El día de la candelaria.
Voy a relatar una historia común, sin héroes ni maravillas, el pan nuestro de cada día. Era un dos de febrero del año dos mil y tantos, una calle transitaba lenta y tensa, se podría decir apacible. Los árboles aplaudían el brillo del sol entre sus hojas. El pavimento estaba en su punto, esperaba que los neumáticos de algún extraviado auto pasaran sobre él, mas ninguno de éstos hizo su aparición; las aceras, con su amarillo, buscando el roce de la basura que no corría y hasta los cables de postes viejos y roídos querían chistar como con el viento del día anterior. Nada pasaba, todo estaba en expectativa, pues un frenesí de mensajes de celular, llamadas, chismes y mensajes en Internet había secuestrado el ánimo de incluso las aves que abandonaron su refugio ya de ventanas, ya de árboles.
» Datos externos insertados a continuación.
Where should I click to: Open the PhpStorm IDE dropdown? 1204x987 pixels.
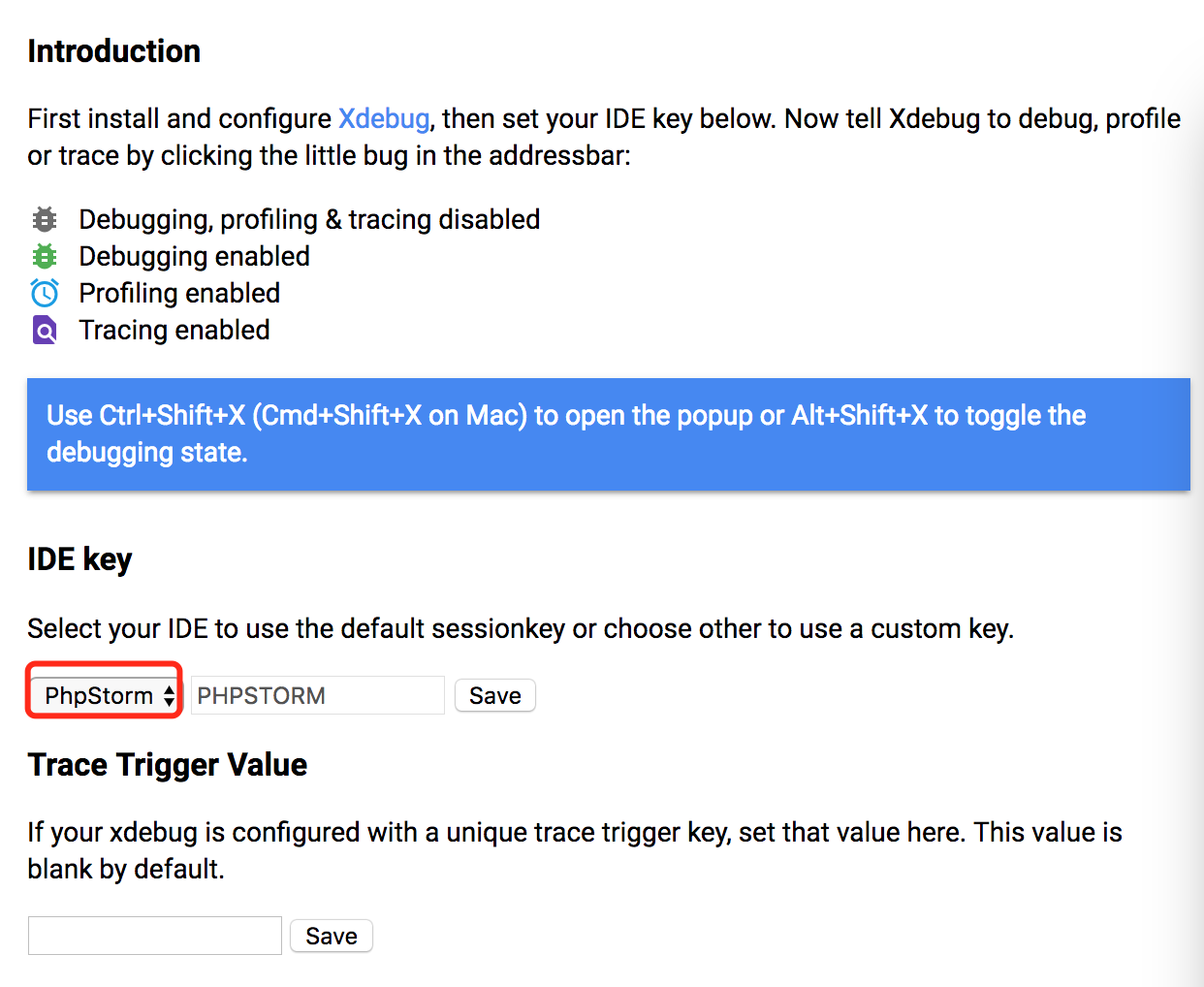[x=104, y=695]
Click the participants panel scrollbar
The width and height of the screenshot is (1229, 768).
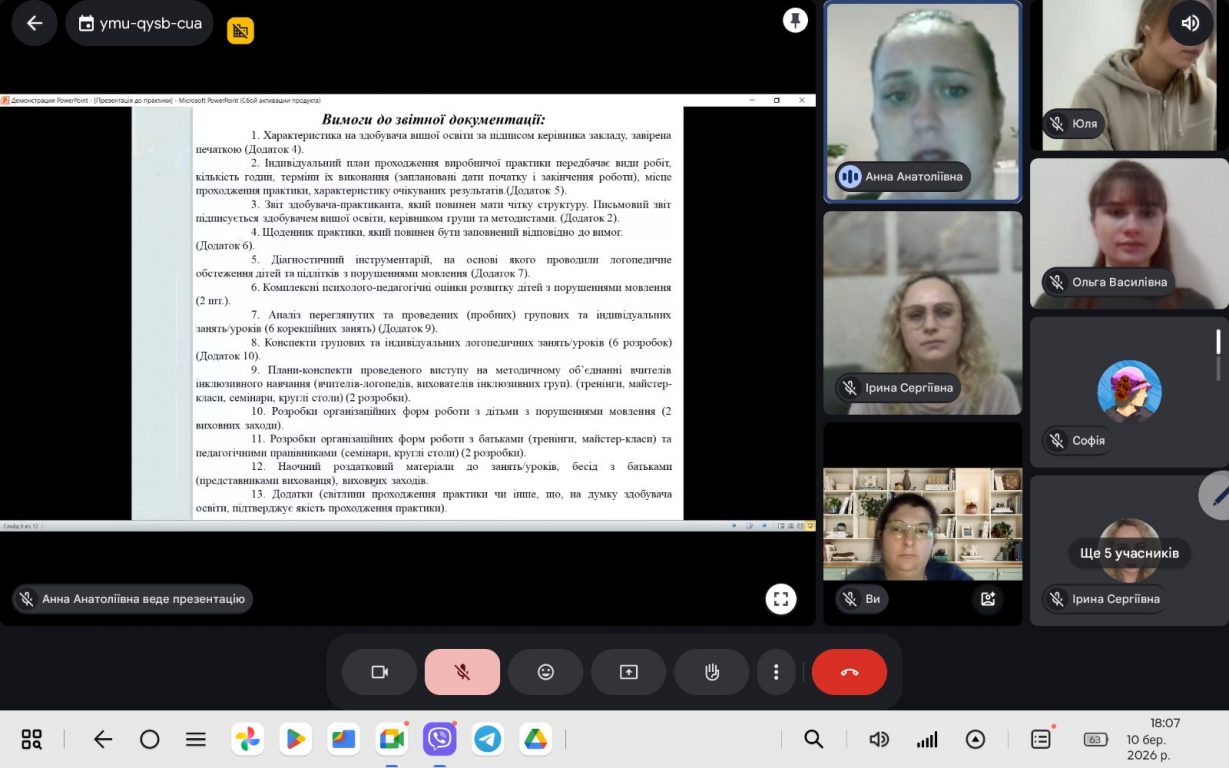1218,342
El primero de ese febrero, Rigoberto Hernández, El Rigo, caminaba con su novia, iban hacia la casa de ella, La Ana. Discutían a dónde se irían de fiesta el siguiente fin de semana, pues en la prepa los fatigaban mucho con todas esas matemáticas y humanidades que de nada les servirían y, desde luego, querían sacar todo ese estrés con algo de baile, cerveza y sexo frenético después de una noche loca. La Ana quería ir a una exposición de arte plástica, de ésas que nadie entiende, pero que se ven rebién en la pared de las casas –según dijo– para después asistir a un concierto que daban en la Plaza de Armas por la noche. Lo que El Rigo quería era ir a una fiesta que darían sus amigos, donde seguro habría mucha mota y pisto, y donde iban a tocar sus amigos Los Bolillos, quienes estaban todavía con él en la escuela. Los Bolillos eran conformados por Uriel, hombre pequeño y de aspecto algo gracioso: de rostro desproporcionado, piernas cortas y delgadas, el tórax de un toro y el afro más enredado que se haya visto, con decir que ni el agua traspasaba ese “peinado”; él tocaba el acordeón. La guitarra pertenecía al Güero, personaje por demás notable, que creía ser el más apuesto de todos, pero su rostro era como de un niño entrando en la pubertad, lleno de espinillas y con esa pelusa que todo adolescente cree que es la barba más viril de toda la ciudad; este personaje era trapero, enfadoso y engreído pero tocaba de huevos la guitarra –decía el Rigo–. Un tipo alto, delgado y que nunca descubría su cara del grasoso cabello que estaba sobre ella tocaba el bajo, le decían Moi. De la batería se encargaba Chuy, sujeto gracioso y parlanchín y aunque era regordete, bajo, moreno y con los dientes manchados por el agua mineralizada de la región, era el que más mujeres conseguía, por eso era amigo de Rigo. Por último estaba la manzana de la discordia, el elemento por el cual Ana no quería asistir a la fiesta: la ex novia de Rigo, La Flaca, vocalista de la agrupación de rock.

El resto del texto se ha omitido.